In Won't Back Down, Maggie Gyllenhaal's neighborhood school is failing, her daughter is struggling with dyslexia and she does not have the resources to exit the system. Her solution is a variant on the "parent trigger" law; she joins forces with Viola Davis, a talented teacher, to take over and transform the school. The story ends in triumph -- the parents and teachers successfully navigate the school bureaucracy and take over the school. The last word of the movie -- "hope" -- leaves viewers feeling that even the small and disenfranchised can improve the education system. Unfortunately the situation the movie portrays is unrealistic. Only four states have passed a "parent trigger" law, and there has been no successful parent takeover thus far. Furthermore, its one-sided portrayals of charter schools and union leaders dangerously lack nuance.
However, the message that parents can make a difference for their children and the larger education system is important and timely. It would be a wasted opportunity if we did not use the dialogue generated by the film to increase outlets for parent involvement and empowerment. A "parent takeover" is not the answer. But increasing parent engagement and voice is a good place to start. There are five directions that we believe are productive outlets for this energy:
1. Parents working with their children: Parent involvement is crucial for children's educational success. While traditional involvement behaviors such as helping with homework and volunteering at the school have some effect, parents' high expectations, positive attitudes toward education, and supportive home environments (e.g., arranging time and place for homework) make the biggest difference. Its effects are largely motivational -- not skill building. So all parents, whatever language or education level, can be powerful influences on their children.

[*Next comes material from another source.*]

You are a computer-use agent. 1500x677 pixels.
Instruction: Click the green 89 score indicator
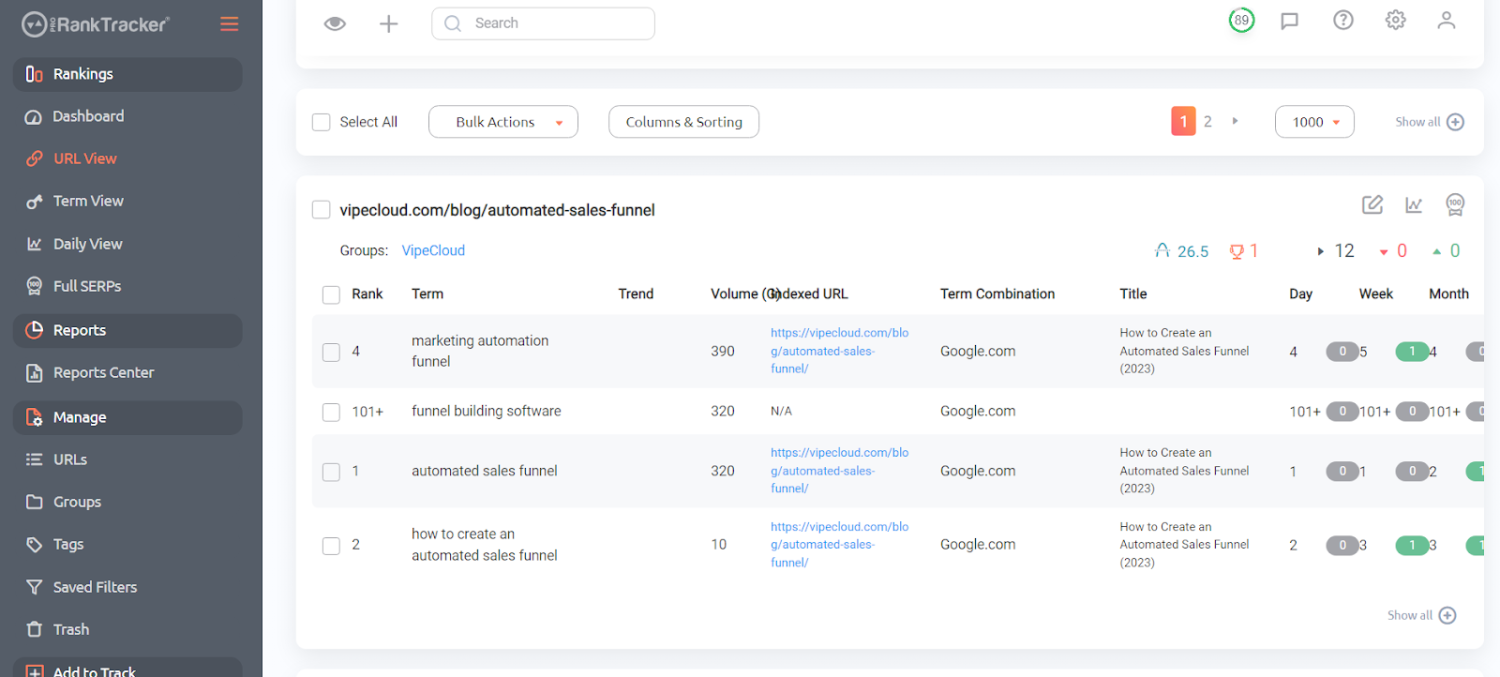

2. Schools involving parents: Unfortunately, traditional involvement practices, such as asking for volunteers or inviting parents to conferences, are most likely to be successful for the parents who are the least stressed and need to increase their involvement the most. Developing institutionalized practices within schools for involving traditionally hard-to-reach parents, as part of larger family-school partnerships, and education for teachers on how to do so, will ultimately benefit all stakeholders.
3. Parents influencing schools: Parents have a unique perspective in helping to shape schools in their communities. While some systems have more traditional organizations like PTO's and PTA's, some states have laws requiring that each school have a School Council where parents have parity in advising school policy and practice.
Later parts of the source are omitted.